I glared at him, smarting at his use of the word 'pretend'. I shook myself to comprehend and asked, with fear of the answer, "Pretend? You were pretending?"

He smirked and wiped his mouth with the back of his hand. He straightened up and said, "Look, I needed you to accept the oath. You were difficult and not cooperating. From the night you did accept, I just stuck to your side to see how long it would be before you would give yourself to me. You should be proud, I became tired of waiting."

The ground moved under my feet. The hurt and pain could not be pin—pointed to a certain body part, but it was extreme. My vision saw everything get darker where we stood. He laughed and walked around me then stopped for only a moment. He leaned over and whispered in my ear, with his hand on my shoulder. "Ah, remember your promise. If you tell anyone about what I am, I have no problem making you disappear. Okay?" He patted my shoulder and continued his assent up the stairwell.

I felt cold and empty. My knees went week so I just let myself fall.
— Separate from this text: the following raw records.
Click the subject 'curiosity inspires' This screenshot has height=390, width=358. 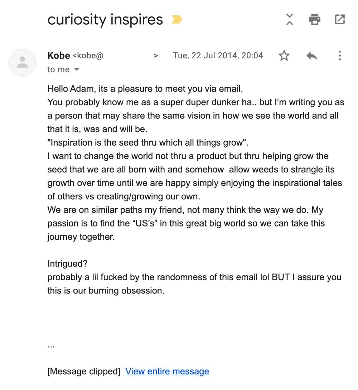coord(105,19)
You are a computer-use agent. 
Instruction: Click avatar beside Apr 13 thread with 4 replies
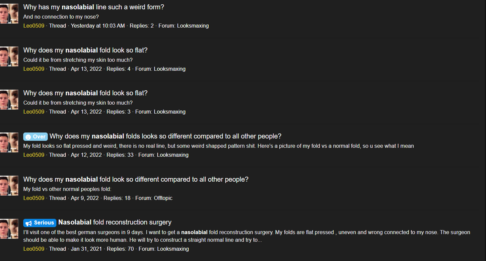(x=9, y=56)
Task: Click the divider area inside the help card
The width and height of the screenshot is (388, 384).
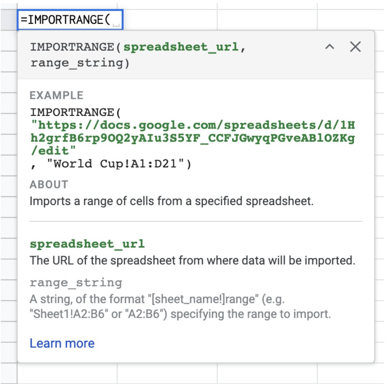Action: coord(195,221)
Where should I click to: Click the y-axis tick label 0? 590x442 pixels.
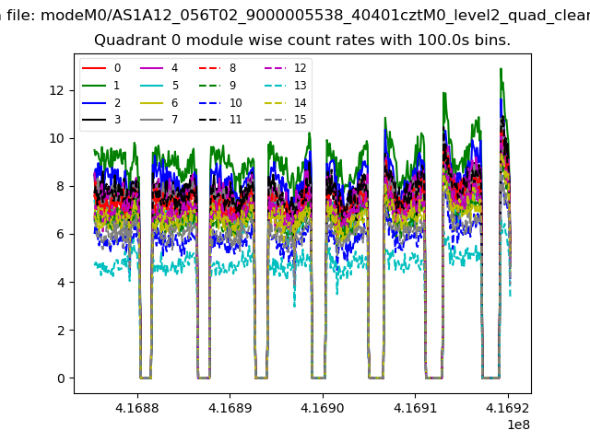[60, 378]
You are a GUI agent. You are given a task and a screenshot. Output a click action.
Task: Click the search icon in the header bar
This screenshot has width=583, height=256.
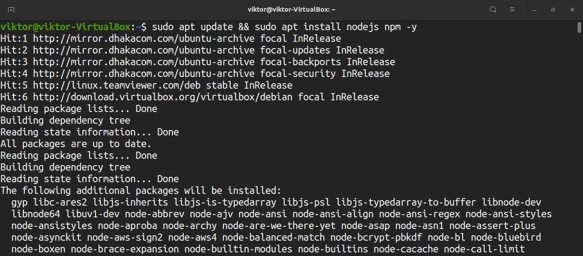493,9
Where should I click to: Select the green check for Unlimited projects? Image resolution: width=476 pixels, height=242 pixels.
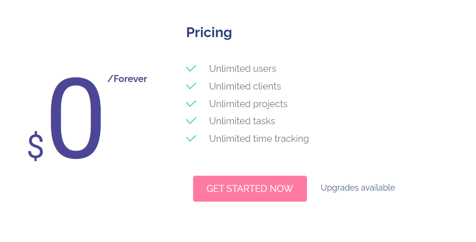[x=191, y=103]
I did not cry; I was beyond tears. I could not understand why I felt this way. The necklace around my neck suddenly felt like a chunk of ice, I reached up and pulled, but the thing wouldn't break. 

After a while I gave up with a shout of frustration. This feeling was a dangerous thing. My mind pulled away from reality and threw me against a wall of sharp knives. In the movies those who loved the most often suffer the most, the knives of words often sank deep. Apparently, mine had lodged firmly in my back. 
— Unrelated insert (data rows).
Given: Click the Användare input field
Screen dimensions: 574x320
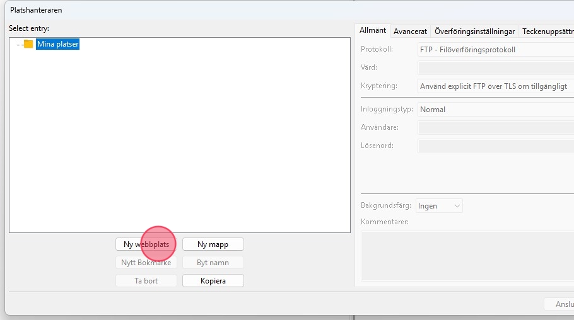Looking at the screenshot, I should click(496, 128).
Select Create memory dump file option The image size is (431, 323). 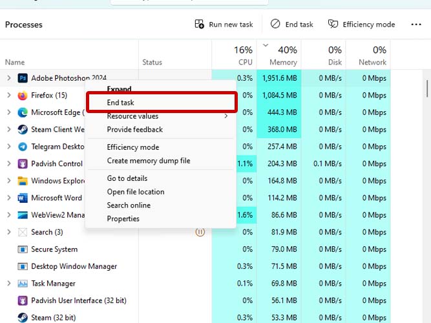[149, 161]
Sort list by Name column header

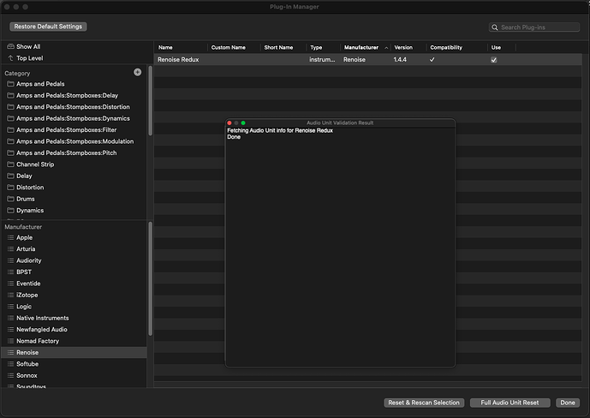(165, 47)
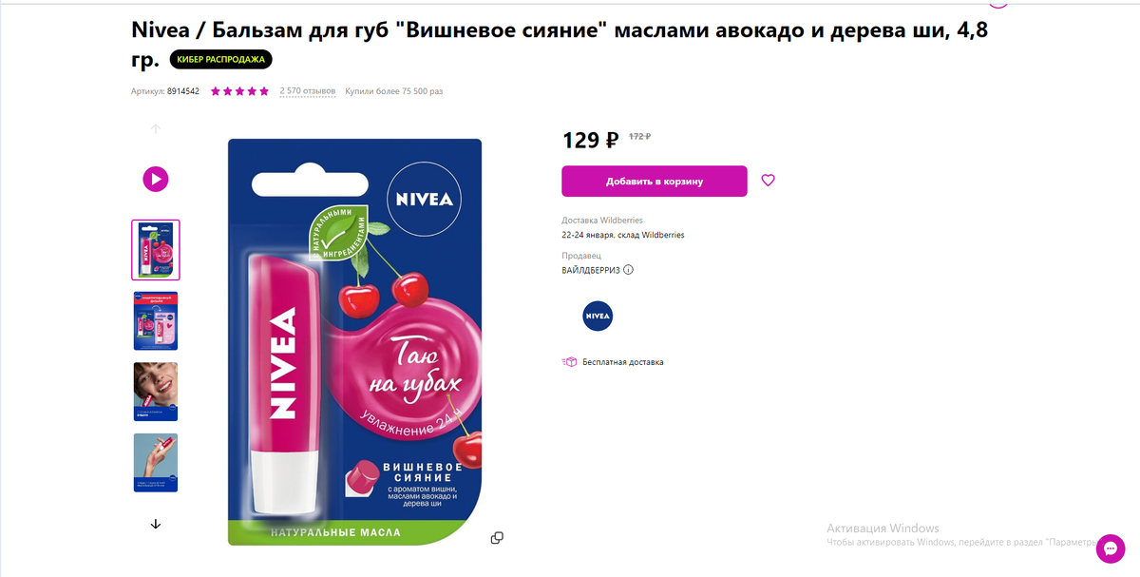Show previous thumbnails with up arrow
The image size is (1140, 577).
coord(156,128)
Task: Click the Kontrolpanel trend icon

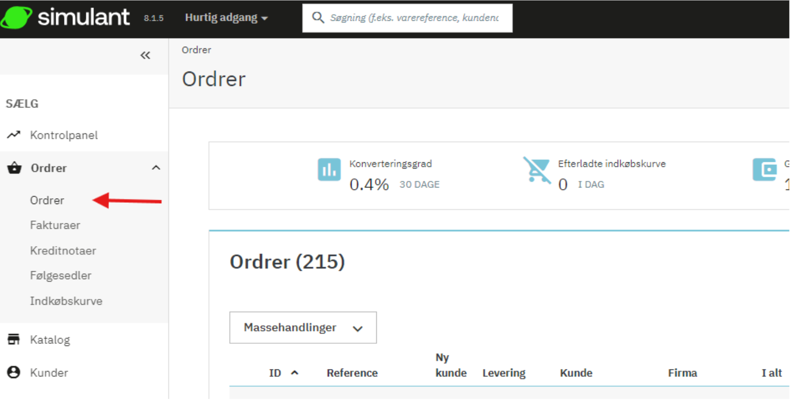Action: [14, 135]
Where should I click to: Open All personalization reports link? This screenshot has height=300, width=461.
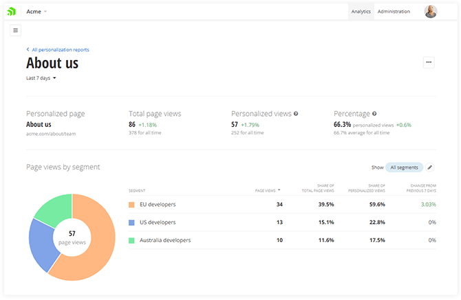click(x=61, y=50)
My emotions were being cored out just like the center of an apple. Eventually I stood up and picked up my books. Slowly I made my way into the archive room. I would survive these feelings. Everything would be okay.

Over a few weeks I found myself drifting though my classes. I wasn't angry or sad. Honestly, I felt nothing at all. All emotions had left my being. For a while I ignored Nate and he ignored me. It was not difficult considering the comatose state I was in. With more time, however, my emotions shifted to anger. 

 There was an all-consuming rage. 

I wanted to rail, scream, and fight. How dare he drag me into his world of fantasy then abandon me once he got what he wanted? My behavior became irrational and guided by rage. At the beginning of the school year, I wanted him to leave me alone. Now things were different because the ending was not on my terms and I could not understand it. 

 How dare he? How could he walk pass me as if I don't exist? In literature class he switched partners to get away from me. He avoided my eyes when we practiced in theater class. I did things to get his attention by dropping books to the floor, on occasion, I bumped him in the hallway hoping to start a fight.

 Anything would be better than nothing.